The records below need to be printed in full. Keep each one exact.

————————

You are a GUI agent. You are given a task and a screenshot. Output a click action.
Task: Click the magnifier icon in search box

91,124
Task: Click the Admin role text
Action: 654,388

————————

TASK OUTPUT.
You are a GUI agent. You are given a task and a screenshot. Output a click action.
Task: Click the magnifier icon in search box

91,124
Task: Click the Admin role text
Action: 654,388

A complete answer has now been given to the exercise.